「多摩美の大学院卒業後、創作活動の拠点としたこの町は大切な場所。はじまりの地での展示を、私自身も楽しみにしています」―。日本画家、谷保玲奈さん=写真=の横須賀での初の個展が12月10日(土)から、かさぎ画廊(横須賀市本町1の12)で開かれる。
その作品で特徴的なのは、モチーフと色使い。これに大きく影響しているのが、横須賀という場所だ。「自然が近い」ことを決め手に、平作に共同アトリエを構えたのが20代半ば。約9年間過ごした。作品で表現される自然や動植物の「生」は細微な観察力から生まれたもの。これに独自の色彩表現を掛け合わせることで、唯一無二の「日本画」を創り出してきた。自然から恩恵を受けた自身の絵を自然に返すという実験も。仲間たちと共に約4mの作品をたたら浜へ持ち出し撮影した。

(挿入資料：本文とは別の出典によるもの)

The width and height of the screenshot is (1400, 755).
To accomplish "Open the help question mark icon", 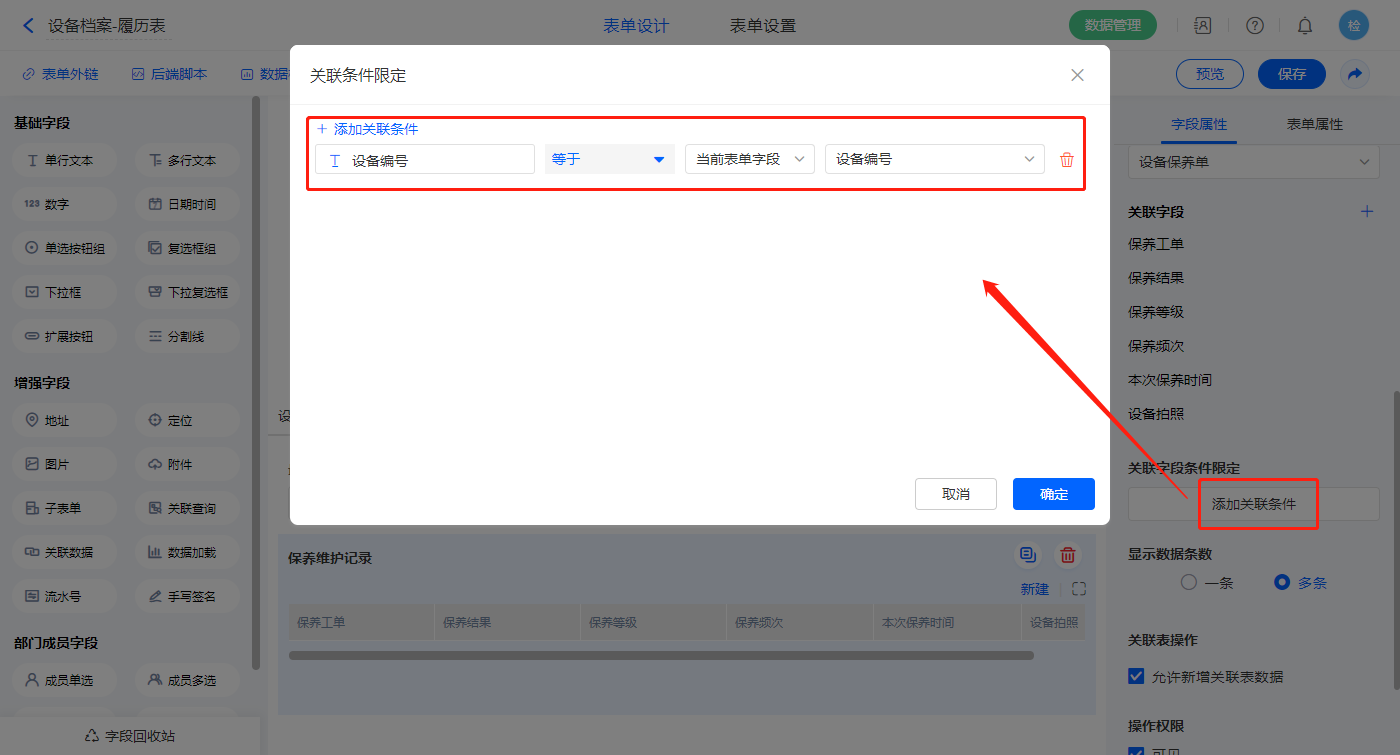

絵が好きだった幼少時代、中学2年までボリビアとドミニカで暮らした。その影響もあってか、「日本」と入っているのがかっこいいと思い、日本画を選んだ。光によって見え方が変化する絵具、水の使い方など質感の変化も無限だ。アートが手近に画像で拡散されてしまう昨今、「自分の目で実物を見て感じてほしい」という思いを強く抱いている。
昨年初めから、新たな環境で創作を続ける。「衣笠では花屋で働いていたことも。横須賀での大切な日々、たくさんの方に支えられて描き続けています。その大切な場所で作品を展示できることを、心から嬉しく思っています」。会期は12月18日(日)まで。